Welcome to my Professional Learning blog.
My name is Matt Nicoll and I am a high school teacher in New Zealand, interested in improving the classroom experience for my students. I am open to trialing new approaches and hope to use this blog to reflect on my ideas and practices.

Wednesday, 24 October 2012

Basing Teaching on Learning

One of my main frustrations has been the assessment focus of many of our courses. This is not a surprise, as the media and government seem insistent on publishing results which look remarkably like league tables. However, at ULearn12, I was inspired with an idea which might overcome this frustration while also allowing my classroom to look more how I would like it to.

Specific Learning Outcomes

Every topic has Specific Learning Outcomes (SLO). These are often based upon the elements of the topic which may be assessed at the end of the topic (or in formal exams/internal assessments). Naturally, they are also aligned to the National Curriculum.
If the students are given a breakdown of each SLO for a topic, then maybe they can be given the freedom to work via their own route and their own pace (within a larger deadline) to achieve each SLO. This will require providing a possible programme to follow in the early days for each class, but hopefully the students will rely less on my guidance and find their own paths for achieving the same (or more, perhaps) as they did when the lesson/learning sequence was more prescribed.

Differentiated Learning

Yes, that wonderful catch phrase of education!! My classroom is already set up in groups to allow for collaborative learning but true differentiated learning opportunities are limited. Yes, I set a group of tasks, or scaffold the tasks each lesson; this allows many students to work at their own pace, but the learning sequence is still prescribed by me.

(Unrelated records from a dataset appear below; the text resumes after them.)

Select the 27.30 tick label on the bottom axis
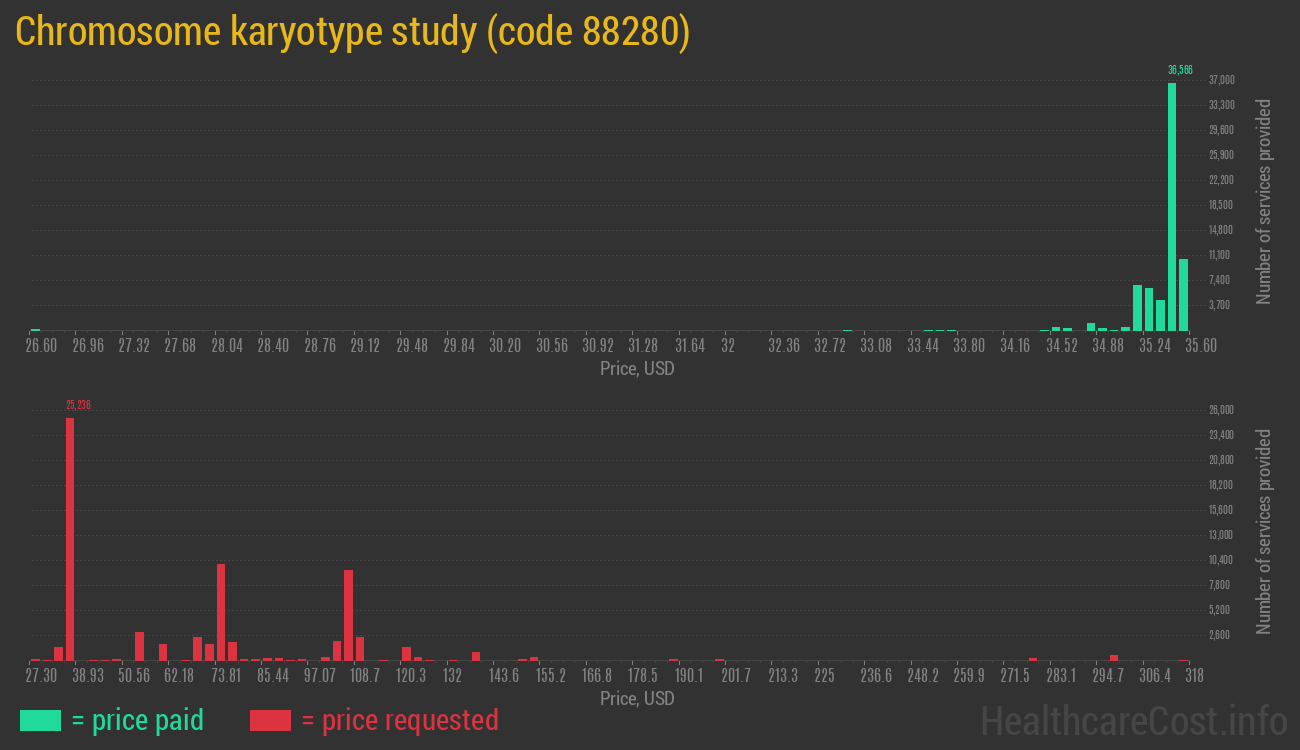point(42,676)
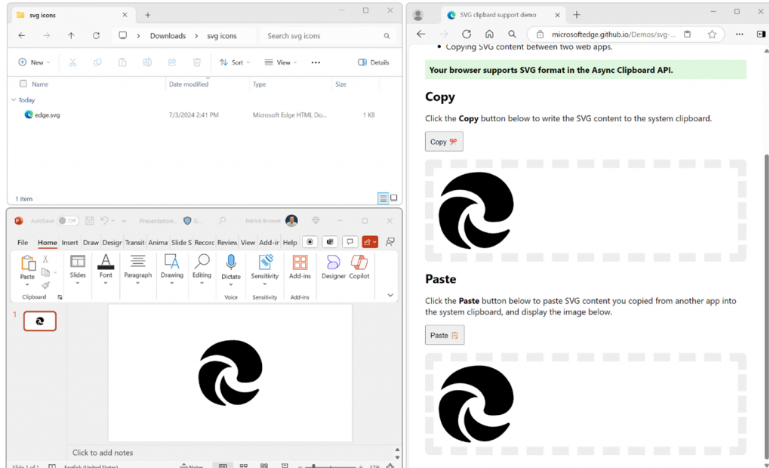The width and height of the screenshot is (769, 468).
Task: Collapse the PowerPoint ribbon using the chevron
Action: click(390, 295)
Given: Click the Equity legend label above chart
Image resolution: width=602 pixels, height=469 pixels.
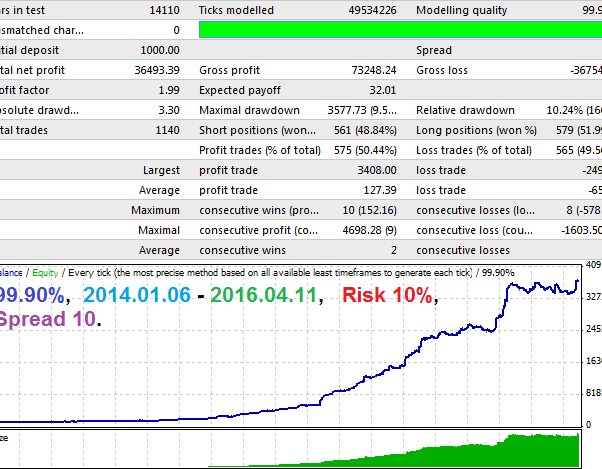Looking at the screenshot, I should (x=45, y=271).
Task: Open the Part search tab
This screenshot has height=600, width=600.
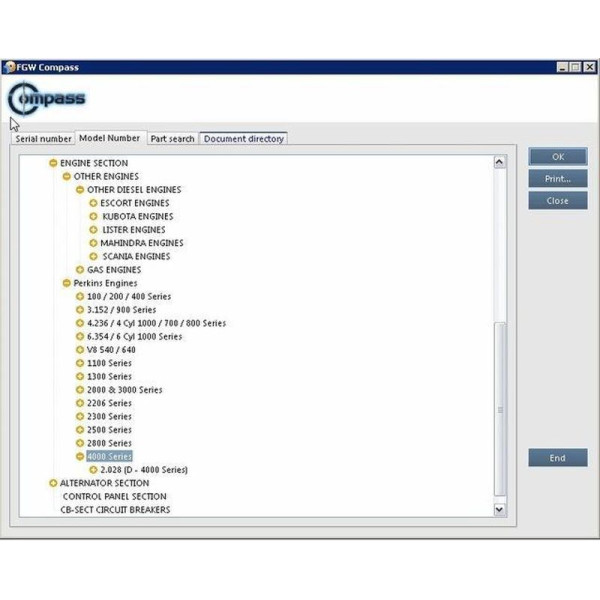Action: [172, 139]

If students are told what they need to learn and by when, they can be helped to select groups which learn in similar ways and with students who want to learn the content in the same order. Hopefully, the students will find their own experiments and activities to do, and learn the aspects of each topic in far more depth than they would with me "teaching" each key concept.

Student-Based Tasks

A lot of my students already come up with experiments they want to try out in class, so I can see this approach leading to even more student-selected experiments. This is going to need some clear ground-rules:
  1. Three-days notice for equipment/chemicals.
  2. A clear method (so I can check that it will work and is legal!).
The same sort of rules are going to have to apply for activities, such as building models etc.
I can also see the value in getting each group to add to the class blog with their progress and findings. It may also be useful to get each group to make videos/presentations to explain the concepts/contexts they have investigated. These ideas are pretty exciting - if they work!!

Teacher Role

My role in the classroom is going to change a bit if this is successful. It is also going to necessitate some modelling of 'best practice'.
Early in the year, I may need a few possible lesson/learning sequences to be presented to the students, and allow them to create their groups based on the sequence which best suits them. Some testing on the types of learners they are may also be useful.
I am also looking at filming myself explaining some of the key concepts in each topic, just to ensure that the key assessed concepts are available to every student, regardless of the progress of their own group.


Naturally, the biggest constraint will be the time taken (particularly early in the year) to make videos of the key concepts being explained, and to provide alternate "pathways" to learn each SLO for the first few topics. Additionally, my technician is concerned at the amount of different experiments that may need to be prepared each lesson; I am not quite sure how to overcome this issue, to be honest.
I am fortunate enough to teach at a school where classroom management and student motivation are generally very high. I can imagine that student behaviour and motivation could be potential constraints to learning in this way.
A lot of my current students actually like being "spoon-fed". They like my notes and they like being told what they need to remember. Yes, each SLO tells them what they need to remember, but this link seems to be lost on them! I guess, a topic summary is going to be key prior to the formative and formal assessments.
Last, but by no means least, if there is any slip in student grades, this approach may be frowned upon.